◆ TASK TO CARRY OUT:
Output the data below exactly. Leave nothing out.

◆ DATA IN THIS EXERCISE:
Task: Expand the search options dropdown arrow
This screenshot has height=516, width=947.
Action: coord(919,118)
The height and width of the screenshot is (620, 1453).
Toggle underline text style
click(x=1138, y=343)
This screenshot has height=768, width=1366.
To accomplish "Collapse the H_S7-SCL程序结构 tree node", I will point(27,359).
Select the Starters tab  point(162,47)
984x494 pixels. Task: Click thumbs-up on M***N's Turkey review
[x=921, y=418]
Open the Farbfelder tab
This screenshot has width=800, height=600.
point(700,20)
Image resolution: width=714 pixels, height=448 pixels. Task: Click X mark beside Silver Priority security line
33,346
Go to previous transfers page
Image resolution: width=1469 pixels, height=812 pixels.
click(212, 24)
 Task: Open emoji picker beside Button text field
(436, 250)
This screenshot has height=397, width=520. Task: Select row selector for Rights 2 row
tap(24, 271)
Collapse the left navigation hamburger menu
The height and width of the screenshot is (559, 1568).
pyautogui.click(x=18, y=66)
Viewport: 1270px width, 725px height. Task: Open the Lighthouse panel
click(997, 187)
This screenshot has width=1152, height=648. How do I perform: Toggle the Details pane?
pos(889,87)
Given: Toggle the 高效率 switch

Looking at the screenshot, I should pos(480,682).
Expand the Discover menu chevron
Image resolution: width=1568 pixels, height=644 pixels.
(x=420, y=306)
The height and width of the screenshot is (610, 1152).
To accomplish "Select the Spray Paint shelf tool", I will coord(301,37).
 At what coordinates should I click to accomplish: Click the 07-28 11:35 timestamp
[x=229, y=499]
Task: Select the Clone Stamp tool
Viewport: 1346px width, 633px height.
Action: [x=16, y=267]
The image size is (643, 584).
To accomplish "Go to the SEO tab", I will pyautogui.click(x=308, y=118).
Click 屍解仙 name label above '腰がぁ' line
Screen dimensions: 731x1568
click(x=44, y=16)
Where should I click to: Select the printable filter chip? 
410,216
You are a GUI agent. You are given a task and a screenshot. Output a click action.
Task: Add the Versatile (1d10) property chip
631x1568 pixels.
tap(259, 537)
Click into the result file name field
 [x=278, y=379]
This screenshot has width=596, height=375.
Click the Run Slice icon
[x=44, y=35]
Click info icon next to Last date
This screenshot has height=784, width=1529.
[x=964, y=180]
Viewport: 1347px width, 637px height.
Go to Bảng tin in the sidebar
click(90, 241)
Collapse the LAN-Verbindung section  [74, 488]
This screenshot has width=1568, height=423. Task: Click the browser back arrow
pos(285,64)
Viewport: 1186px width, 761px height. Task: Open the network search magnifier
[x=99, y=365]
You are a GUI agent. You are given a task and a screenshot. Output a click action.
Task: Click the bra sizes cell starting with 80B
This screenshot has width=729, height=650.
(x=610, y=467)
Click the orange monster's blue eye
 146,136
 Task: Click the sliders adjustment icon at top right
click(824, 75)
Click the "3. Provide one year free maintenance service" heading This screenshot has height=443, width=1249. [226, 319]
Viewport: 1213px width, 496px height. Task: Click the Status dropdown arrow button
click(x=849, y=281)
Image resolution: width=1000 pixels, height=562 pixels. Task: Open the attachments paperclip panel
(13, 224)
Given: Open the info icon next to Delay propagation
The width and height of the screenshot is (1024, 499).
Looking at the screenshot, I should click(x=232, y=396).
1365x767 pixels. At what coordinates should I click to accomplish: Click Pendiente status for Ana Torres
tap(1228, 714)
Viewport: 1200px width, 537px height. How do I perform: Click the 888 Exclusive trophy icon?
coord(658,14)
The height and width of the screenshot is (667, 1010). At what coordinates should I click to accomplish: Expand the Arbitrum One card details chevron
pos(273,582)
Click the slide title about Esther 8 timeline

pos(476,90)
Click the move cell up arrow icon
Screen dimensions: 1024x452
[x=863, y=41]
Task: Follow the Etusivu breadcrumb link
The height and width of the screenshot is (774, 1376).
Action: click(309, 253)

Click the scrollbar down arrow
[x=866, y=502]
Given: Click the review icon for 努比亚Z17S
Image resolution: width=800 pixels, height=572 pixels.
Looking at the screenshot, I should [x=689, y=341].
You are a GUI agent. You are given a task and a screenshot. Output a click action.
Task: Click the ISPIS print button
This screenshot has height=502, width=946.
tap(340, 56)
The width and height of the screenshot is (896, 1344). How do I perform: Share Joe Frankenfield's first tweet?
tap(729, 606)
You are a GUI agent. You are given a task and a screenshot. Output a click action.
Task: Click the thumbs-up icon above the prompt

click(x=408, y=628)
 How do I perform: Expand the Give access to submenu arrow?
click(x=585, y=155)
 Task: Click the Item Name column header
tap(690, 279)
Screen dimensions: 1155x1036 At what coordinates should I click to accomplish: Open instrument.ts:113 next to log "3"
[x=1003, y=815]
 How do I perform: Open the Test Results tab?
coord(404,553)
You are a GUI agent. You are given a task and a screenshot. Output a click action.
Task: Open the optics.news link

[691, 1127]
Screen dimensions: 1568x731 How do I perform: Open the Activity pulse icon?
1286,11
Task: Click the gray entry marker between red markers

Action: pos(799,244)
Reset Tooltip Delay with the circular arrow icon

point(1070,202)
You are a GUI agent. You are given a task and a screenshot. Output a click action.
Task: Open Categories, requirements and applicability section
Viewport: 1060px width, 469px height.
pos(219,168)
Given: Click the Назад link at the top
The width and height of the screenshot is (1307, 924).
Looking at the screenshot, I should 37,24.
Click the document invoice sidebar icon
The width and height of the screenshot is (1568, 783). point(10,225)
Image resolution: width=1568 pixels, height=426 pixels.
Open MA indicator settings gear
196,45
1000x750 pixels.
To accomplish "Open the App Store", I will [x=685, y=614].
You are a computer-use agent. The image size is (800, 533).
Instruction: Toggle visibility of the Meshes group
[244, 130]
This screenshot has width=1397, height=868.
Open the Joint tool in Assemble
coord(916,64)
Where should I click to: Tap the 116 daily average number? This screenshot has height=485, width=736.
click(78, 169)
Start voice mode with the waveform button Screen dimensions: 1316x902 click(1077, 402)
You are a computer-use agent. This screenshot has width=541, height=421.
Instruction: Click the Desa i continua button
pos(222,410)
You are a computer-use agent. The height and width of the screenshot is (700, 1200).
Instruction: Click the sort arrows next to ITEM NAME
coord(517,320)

◆ WRITTEN RESPONSE:
Task: Expand the search options dropdown arrow
This screenshot has height=516, width=947.
Action: coord(919,118)
The height and width of the screenshot is (620, 1453).
Toggle underline text style
click(x=1138, y=343)
This screenshot has height=768, width=1366.
To accomplish "Collapse the H_S7-SCL程序结构 tree node", I will point(27,359).
Select the Starters tab  point(162,47)
984x494 pixels. Task: Click thumbs-up on M***N's Turkey review
[x=921, y=418]
Open the Farbfelder tab
This screenshot has width=800, height=600.
point(700,20)
Image resolution: width=714 pixels, height=448 pixels. Task: Click X mark beside Silver Priority security line
33,346
Go to previous transfers page
Image resolution: width=1469 pixels, height=812 pixels.
click(212, 24)
 Task: Open emoji picker beside Button text field
(436, 250)
This screenshot has height=397, width=520. Task: Select row selector for Rights 2 row
tap(24, 271)
Collapse the left navigation hamburger menu
The height and width of the screenshot is (559, 1568).
pyautogui.click(x=18, y=66)
Viewport: 1270px width, 725px height. Task: Open the Lighthouse panel
click(997, 187)
This screenshot has width=1152, height=648. How do I perform: Toggle the Details pane?
pos(889,87)
Given: Toggle the 高效率 switch

Looking at the screenshot, I should pos(480,682).
Expand the Discover menu chevron
Image resolution: width=1568 pixels, height=644 pixels.
(x=420, y=306)
The height and width of the screenshot is (610, 1152).
To accomplish "Select the Spray Paint shelf tool", I will coord(301,37).
 At what coordinates should I click to accomplish: Click the 07-28 11:35 timestamp
[x=229, y=499]
Task: Select the Clone Stamp tool
Viewport: 1346px width, 633px height.
Action: [x=16, y=267]
The image size is (643, 584).
To accomplish "Go to the SEO tab", I will pyautogui.click(x=308, y=118).
Click 屍解仙 name label above '腰がぁ' line
Screen dimensions: 731x1568
click(x=44, y=16)
Where should I click to: Select the printable filter chip? 
410,216
You are a GUI agent. You are given a task and a screenshot. Output a click action.
Task: Add the Versatile (1d10) property chip
631x1568 pixels.
tap(259, 537)
Click into the result file name field
 [x=278, y=379]
This screenshot has width=596, height=375.
Click the Run Slice icon
[x=44, y=35]
Click info icon next to Last date
This screenshot has height=784, width=1529.
[x=964, y=180]
Viewport: 1347px width, 637px height.
Go to Bảng tin in the sidebar
click(90, 241)
Collapse the LAN-Verbindung section  [74, 488]
This screenshot has width=1568, height=423. Task: Click the browser back arrow
pos(285,64)
Viewport: 1186px width, 761px height. Task: Open the network search magnifier
[x=99, y=365]
You are a GUI agent. You are given a task and a screenshot. Output a click action.
Task: Click the bra sizes cell starting with 80B
This screenshot has width=729, height=650.
(x=610, y=467)
Click the orange monster's blue eye
 146,136
 Task: Click the sliders adjustment icon at top right
click(824, 75)
Click the "3. Provide one year free maintenance service" heading This screenshot has height=443, width=1249. [226, 319]
Viewport: 1213px width, 496px height. Task: Click the Status dropdown arrow button
click(x=849, y=281)
Image resolution: width=1000 pixels, height=562 pixels. Task: Open the attachments paperclip panel
(13, 224)
Given: Open the info icon next to Delay propagation
The width and height of the screenshot is (1024, 499).
Looking at the screenshot, I should click(x=232, y=396).
1365x767 pixels. At what coordinates should I click to accomplish: Click Pendiente status for Ana Torres
tap(1228, 714)
Viewport: 1200px width, 537px height. How do I perform: Click the 888 Exclusive trophy icon?
coord(658,14)
The height and width of the screenshot is (667, 1010). At what coordinates should I click to accomplish: Expand the Arbitrum One card details chevron
pos(273,582)
Click the slide title about Esther 8 timeline

pos(476,90)
Click the move cell up arrow icon
Screen dimensions: 1024x452
[x=863, y=41]
Task: Follow the Etusivu breadcrumb link
The height and width of the screenshot is (774, 1376).
Action: click(309, 253)

Click the scrollbar down arrow
[x=866, y=502]
Given: Click the review icon for 努比亚Z17S
Image resolution: width=800 pixels, height=572 pixels.
Looking at the screenshot, I should [x=689, y=341].
You are a GUI agent. You are given a task and a screenshot. Output a click action.
Task: Click the ISPIS print button
This screenshot has height=502, width=946.
tap(340, 56)
The width and height of the screenshot is (896, 1344). How do I perform: Share Joe Frankenfield's first tweet?
tap(729, 606)
You are a GUI agent. You are given a task and a screenshot. Output a click action.
Task: Click the thumbs-up icon above the prompt

click(x=408, y=628)
 How do I perform: Expand the Give access to submenu arrow?
click(x=585, y=155)
 Task: Click the Item Name column header
tap(690, 279)
Screen dimensions: 1155x1036 At what coordinates should I click to accomplish: Open instrument.ts:113 next to log "3"
[x=1003, y=815]
 How do I perform: Open the Test Results tab?
coord(404,553)
You are a GUI agent. You are given a task and a screenshot. Output a click action.
Task: Open the optics.news link

[691, 1127]
Screen dimensions: 1568x731 How do I perform: Open the Activity pulse icon?
1286,11
Task: Click the gray entry marker between red markers

Action: pos(799,244)
Reset Tooltip Delay with the circular arrow icon

point(1070,202)
You are a GUI agent. You are given a task and a screenshot. Output a click action.
Task: Open Categories, requirements and applicability section
Viewport: 1060px width, 469px height.
pos(219,168)
Given: Click the Назад link at the top
The width and height of the screenshot is (1307, 924).
Looking at the screenshot, I should 37,24.
Click the document invoice sidebar icon
The width and height of the screenshot is (1568, 783). point(10,225)
Image resolution: width=1568 pixels, height=426 pixels.
Open MA indicator settings gear
196,45
1000x750 pixels.
To accomplish "Open the App Store", I will [x=685, y=614].
You are a computer-use agent. The image size is (800, 533).
Instruction: Toggle visibility of the Meshes group
[244, 130]
This screenshot has width=1397, height=868.
Open the Joint tool in Assemble
coord(916,64)
Where should I click to: Tap the 116 daily average number? This screenshot has height=485, width=736.
click(78, 169)
Start voice mode with the waveform button Screen dimensions: 1316x902 click(1077, 402)
You are a computer-use agent. This screenshot has width=541, height=421.
Instruction: Click the Desa i continua button
pos(222,410)
You are a computer-use agent. The height and width of the screenshot is (700, 1200).
Instruction: Click the sort arrows next to ITEM NAME
coord(517,320)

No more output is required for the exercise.